▶ [Work instruction]: List each line of the data that holds the string "screenshot", please.

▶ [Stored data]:

────

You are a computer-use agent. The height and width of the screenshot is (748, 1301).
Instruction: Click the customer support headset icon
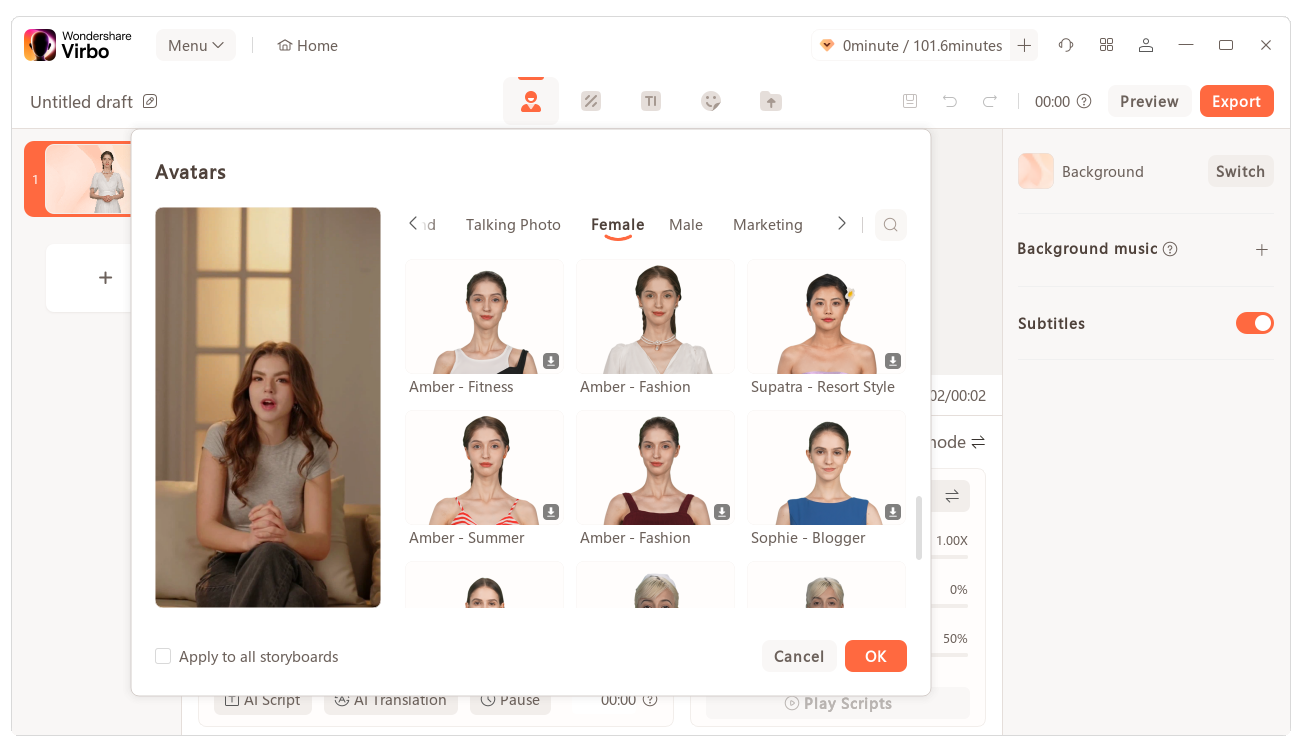click(1066, 45)
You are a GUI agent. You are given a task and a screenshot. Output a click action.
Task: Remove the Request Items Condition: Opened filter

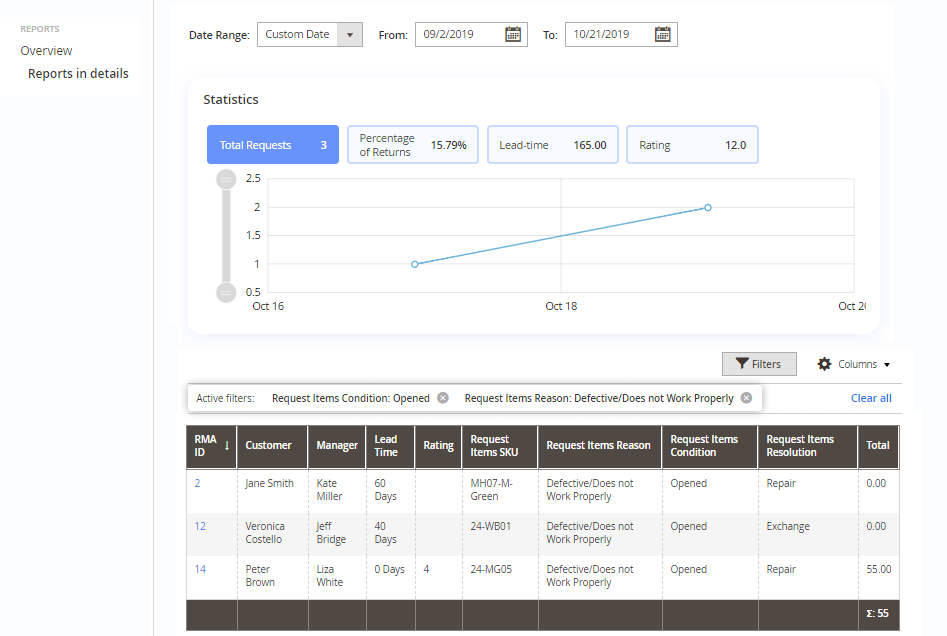coord(442,397)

────

▶ [Solution for this exercise]:
You are a computer-use agent. The height and width of the screenshot is (748, 1301).
You are a GUI agent. You are given a task and a screenshot. Output a click action.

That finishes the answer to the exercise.